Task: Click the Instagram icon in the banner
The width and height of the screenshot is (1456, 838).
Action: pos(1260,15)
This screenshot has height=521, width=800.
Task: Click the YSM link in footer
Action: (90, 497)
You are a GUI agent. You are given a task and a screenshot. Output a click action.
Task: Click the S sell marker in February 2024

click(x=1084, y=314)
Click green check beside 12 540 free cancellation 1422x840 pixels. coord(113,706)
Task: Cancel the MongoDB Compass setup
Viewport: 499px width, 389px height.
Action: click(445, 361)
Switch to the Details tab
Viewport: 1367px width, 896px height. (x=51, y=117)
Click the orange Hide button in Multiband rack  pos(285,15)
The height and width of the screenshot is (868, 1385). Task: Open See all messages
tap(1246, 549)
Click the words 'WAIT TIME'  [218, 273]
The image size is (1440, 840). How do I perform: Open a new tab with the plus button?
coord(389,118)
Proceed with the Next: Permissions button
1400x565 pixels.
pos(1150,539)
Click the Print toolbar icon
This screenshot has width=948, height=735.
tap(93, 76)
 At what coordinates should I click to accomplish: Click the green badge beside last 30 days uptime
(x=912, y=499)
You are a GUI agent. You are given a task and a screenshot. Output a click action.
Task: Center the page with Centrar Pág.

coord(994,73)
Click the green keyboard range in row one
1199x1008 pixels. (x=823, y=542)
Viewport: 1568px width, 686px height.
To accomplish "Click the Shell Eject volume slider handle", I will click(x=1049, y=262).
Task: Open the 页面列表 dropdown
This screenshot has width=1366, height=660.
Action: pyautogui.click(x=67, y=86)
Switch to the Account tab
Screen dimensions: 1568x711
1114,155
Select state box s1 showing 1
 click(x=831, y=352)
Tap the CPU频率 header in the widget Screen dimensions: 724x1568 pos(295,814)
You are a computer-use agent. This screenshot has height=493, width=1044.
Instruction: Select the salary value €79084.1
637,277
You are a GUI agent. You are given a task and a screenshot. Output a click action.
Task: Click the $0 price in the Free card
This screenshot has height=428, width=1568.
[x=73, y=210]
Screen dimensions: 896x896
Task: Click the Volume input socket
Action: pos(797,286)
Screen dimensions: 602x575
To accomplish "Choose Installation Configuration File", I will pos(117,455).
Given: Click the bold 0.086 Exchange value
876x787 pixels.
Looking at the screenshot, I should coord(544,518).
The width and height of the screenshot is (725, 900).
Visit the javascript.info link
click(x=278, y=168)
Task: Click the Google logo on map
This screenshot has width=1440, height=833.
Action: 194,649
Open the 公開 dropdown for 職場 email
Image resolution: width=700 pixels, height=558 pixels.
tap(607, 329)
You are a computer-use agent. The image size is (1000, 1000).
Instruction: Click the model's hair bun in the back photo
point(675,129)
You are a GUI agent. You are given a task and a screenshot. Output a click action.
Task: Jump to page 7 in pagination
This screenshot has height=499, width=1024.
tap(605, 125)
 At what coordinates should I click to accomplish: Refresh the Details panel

Problem requirements
Reproduce all of the material verbatim.

Reply
Task: Click the Instagram icon in the banner
The width and height of the screenshot is (1456, 838).
Action: pos(1260,15)
This screenshot has height=521, width=800.
Task: Click the YSM link in footer
Action: (90, 497)
You are a GUI agent. You are given a task and a screenshot. Output a click action.
Task: Click the S sell marker in February 2024

click(x=1084, y=314)
Click green check beside 12 540 free cancellation 1422x840 pixels. coord(113,706)
Task: Cancel the MongoDB Compass setup
Viewport: 499px width, 389px height.
Action: click(445, 361)
Switch to the Details tab
Viewport: 1367px width, 896px height. (x=51, y=117)
Click the orange Hide button in Multiband rack  pos(285,15)
The height and width of the screenshot is (868, 1385). Task: Open See all messages
tap(1246, 549)
Click the words 'WAIT TIME'  [218, 273]
The image size is (1440, 840). How do I perform: Open a new tab with the plus button?
coord(389,118)
Proceed with the Next: Permissions button
1400x565 pixels.
pos(1150,539)
Click the Print toolbar icon
This screenshot has width=948, height=735.
tap(93, 76)
 At what coordinates should I click to accomplish: Click the green badge beside last 30 days uptime
(x=912, y=499)
You are a GUI agent. You are given a task and a screenshot. Output a click action.
Task: Center the page with Centrar Pág.

coord(994,73)
Click the green keyboard range in row one
1199x1008 pixels. (x=823, y=542)
Viewport: 1568px width, 686px height.
To accomplish "Click the Shell Eject volume slider handle", I will click(x=1049, y=262).
Task: Open the 页面列表 dropdown
This screenshot has width=1366, height=660.
Action: pyautogui.click(x=67, y=86)
Switch to the Account tab
Screen dimensions: 1568x711
1114,155
Select state box s1 showing 1
 click(x=831, y=352)
Tap the CPU频率 header in the widget Screen dimensions: 724x1568 pos(295,814)
You are a computer-use agent. This screenshot has height=493, width=1044.
Instruction: Select the salary value €79084.1
637,277
You are a GUI agent. You are given a task and a screenshot. Output a click action.
Task: Click the $0 price in the Free card
This screenshot has height=428, width=1568.
[x=73, y=210]
Screen dimensions: 896x896
Task: Click the Volume input socket
Action: pos(797,286)
Screen dimensions: 602x575
To accomplish "Choose Installation Configuration File", I will pos(117,455).
Given: Click the bold 0.086 Exchange value
876x787 pixels.
Looking at the screenshot, I should coord(544,518).
The width and height of the screenshot is (725, 900).
Visit the javascript.info link
click(x=278, y=168)
Task: Click the Google logo on map
This screenshot has width=1440, height=833.
Action: 194,649
Open the 公開 dropdown for 職場 email
Image resolution: width=700 pixels, height=558 pixels.
tap(607, 329)
You are a computer-use agent. The image size is (1000, 1000).
Instruction: Click the model's hair bun in the back photo
point(675,129)
You are a GUI agent. You are given a task and a screenshot. Output a click action.
Task: Jump to page 7 in pagination
This screenshot has height=499, width=1024.
tap(605, 125)
 At what coordinates should I click to accomplish: Refresh the Details panel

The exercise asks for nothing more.